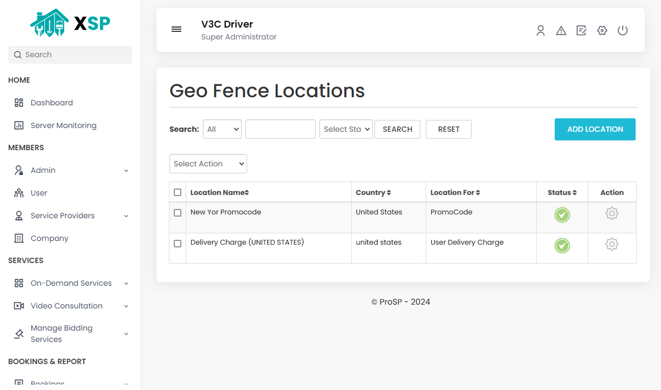Open the reports/edit-form icon in the header

[581, 30]
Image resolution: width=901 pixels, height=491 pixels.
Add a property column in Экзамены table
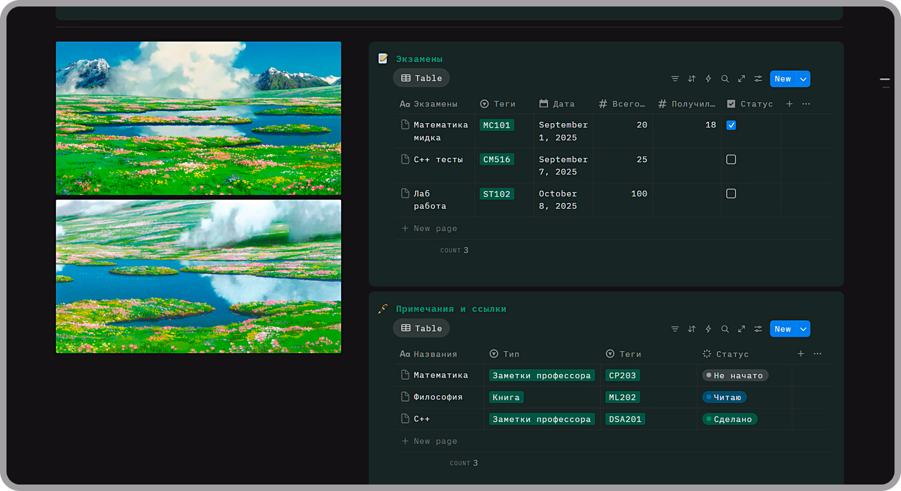pyautogui.click(x=789, y=104)
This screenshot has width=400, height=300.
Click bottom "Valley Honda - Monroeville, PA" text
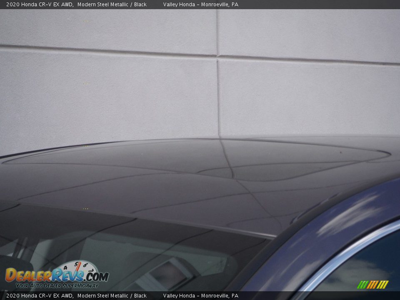coord(200,296)
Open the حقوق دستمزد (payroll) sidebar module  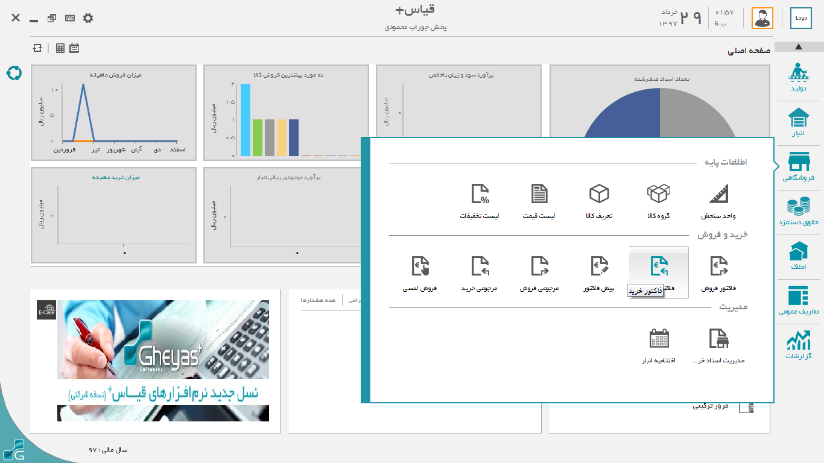pyautogui.click(x=799, y=211)
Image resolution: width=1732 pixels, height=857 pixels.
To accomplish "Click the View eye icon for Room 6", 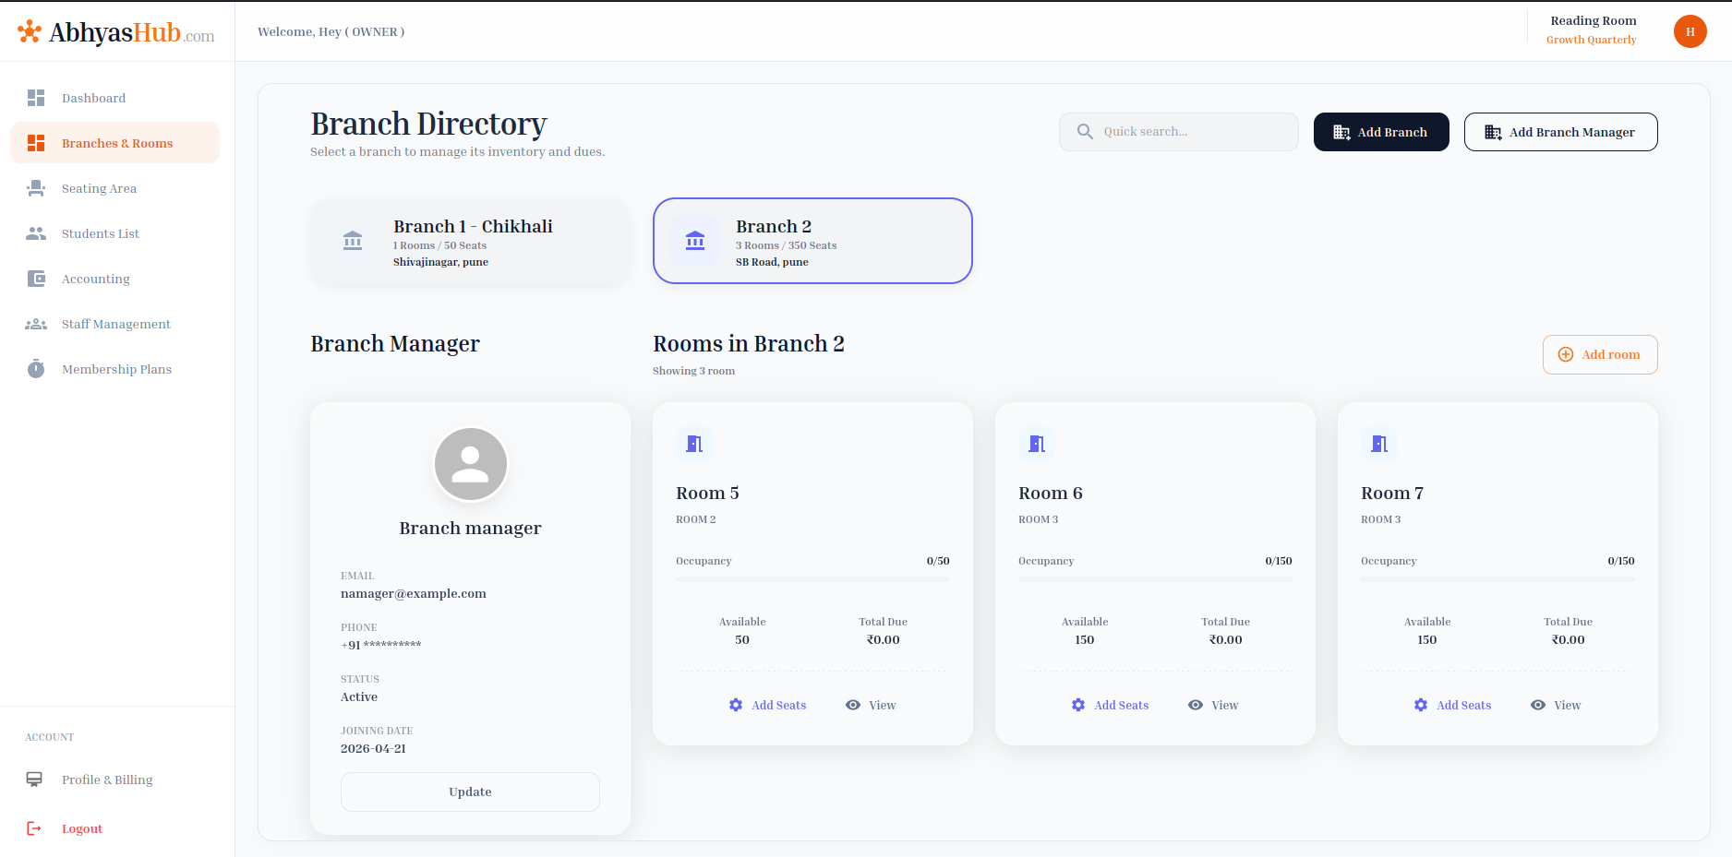I will click(1196, 705).
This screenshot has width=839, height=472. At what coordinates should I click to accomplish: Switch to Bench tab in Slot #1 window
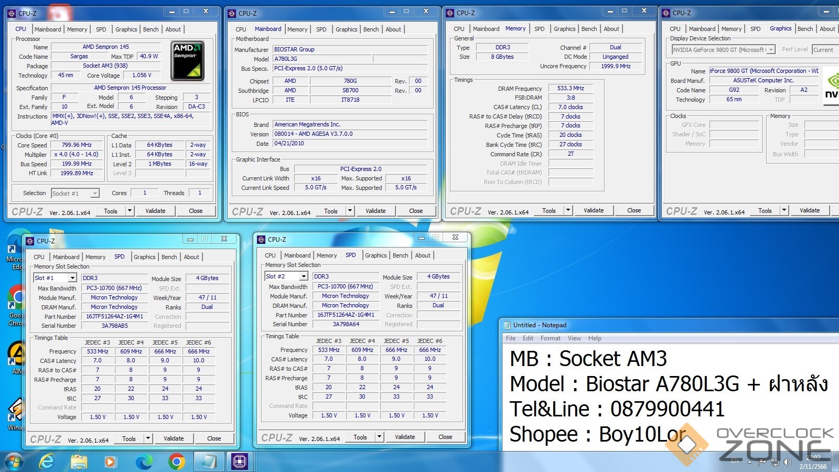pyautogui.click(x=169, y=257)
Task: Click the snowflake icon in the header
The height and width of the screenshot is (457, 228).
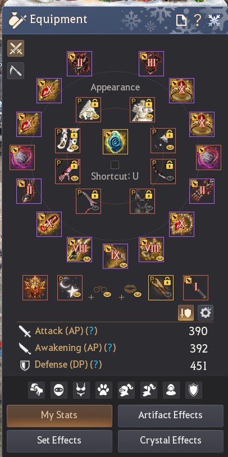Action: click(214, 20)
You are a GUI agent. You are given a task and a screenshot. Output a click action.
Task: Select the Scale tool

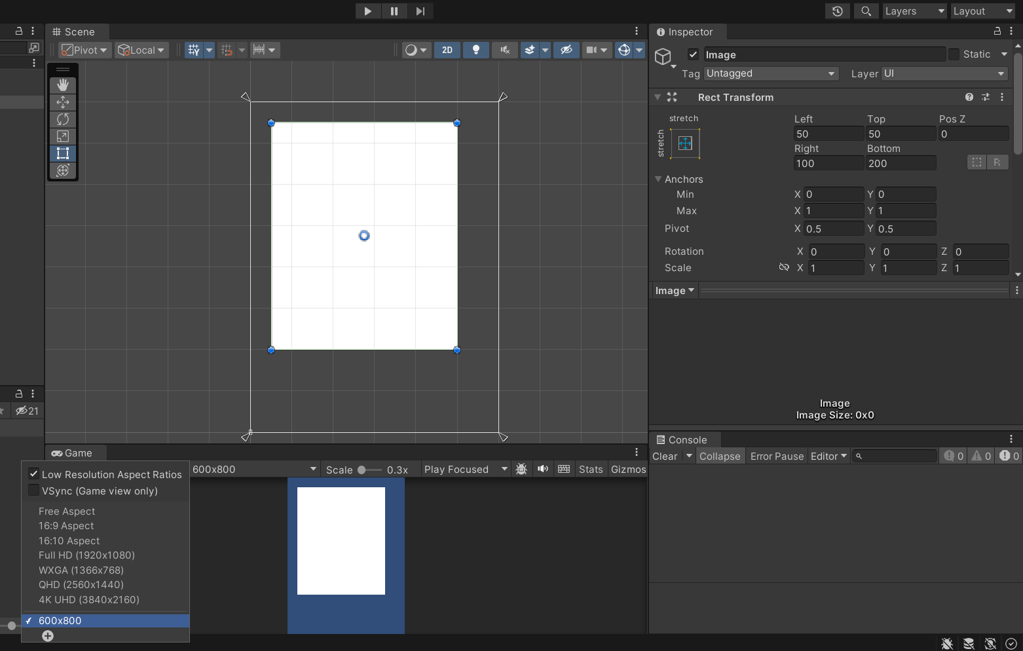[x=63, y=136]
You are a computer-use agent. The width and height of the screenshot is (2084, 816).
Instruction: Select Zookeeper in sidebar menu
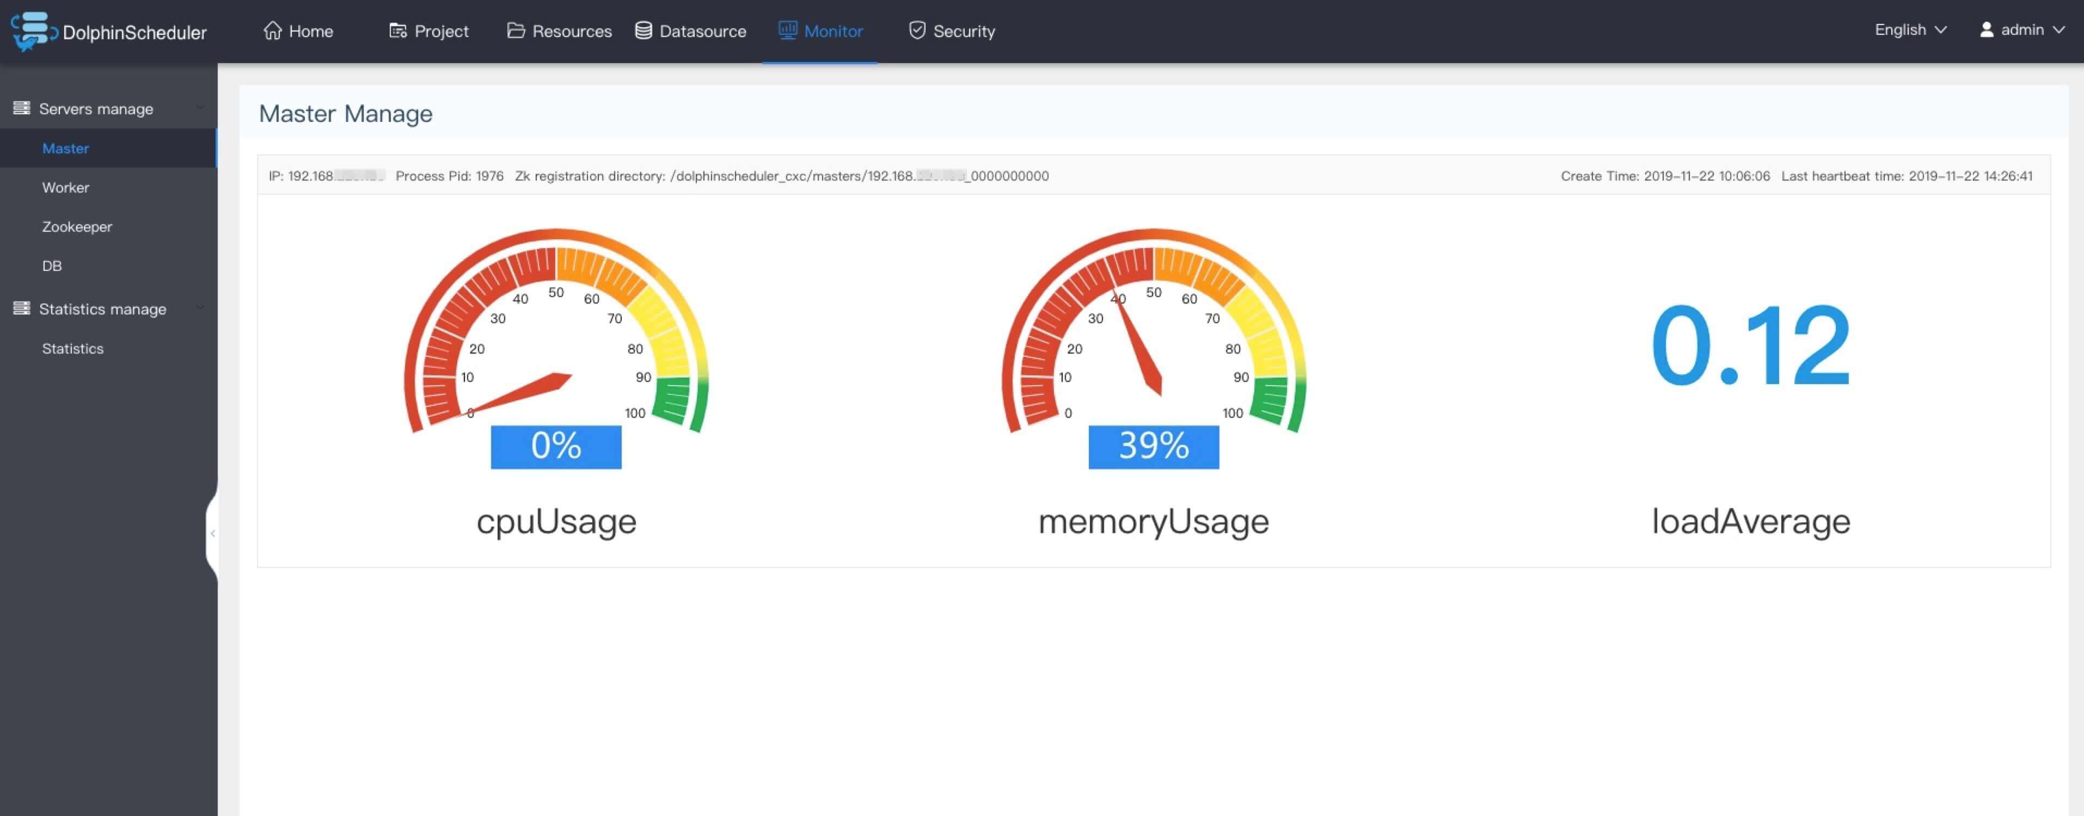tap(77, 226)
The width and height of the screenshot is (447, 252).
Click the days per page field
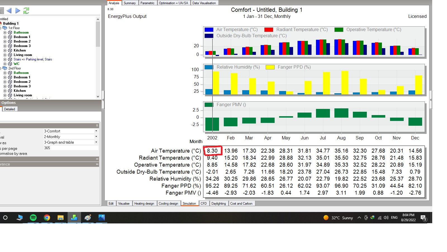tap(71, 148)
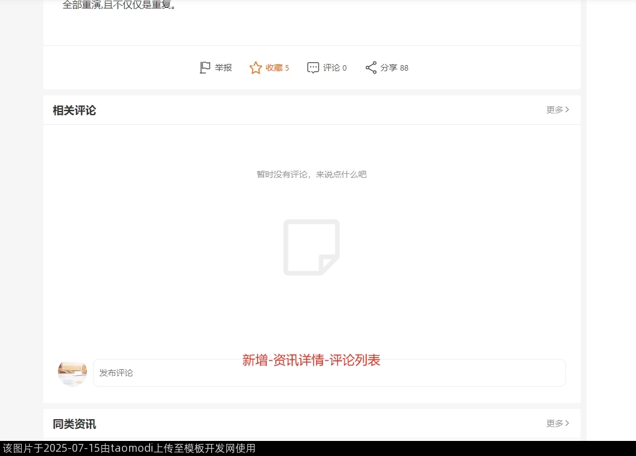Click the chevron arrow beside 相关评论 更多

point(567,110)
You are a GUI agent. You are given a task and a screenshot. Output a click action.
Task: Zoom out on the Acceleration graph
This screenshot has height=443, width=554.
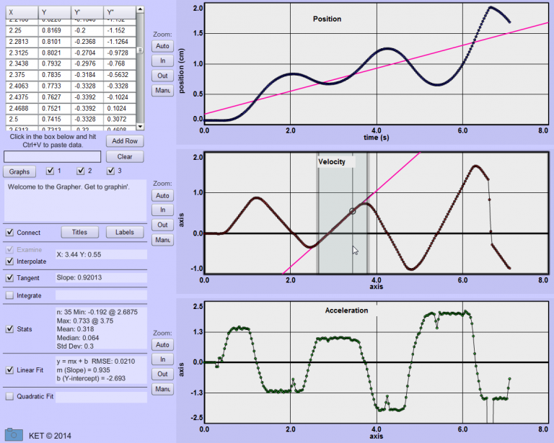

Job:
Extract, word for word, every line from the one containing "The width and height of the screenshot is (447, 252)." through the end of the rows, both included, and leave the pictures out of your answer.

Exercise solution:
The width and height of the screenshot is (447, 252).
Click the days per page field
tap(71, 148)
Click the chevron arrow beside 相关评论 更多

point(567,110)
You are a GUI agent. You are given a task and a screenshot. Output a click action.
Task: Zoom out on the Acceleration graph
This screenshot has height=443, width=554.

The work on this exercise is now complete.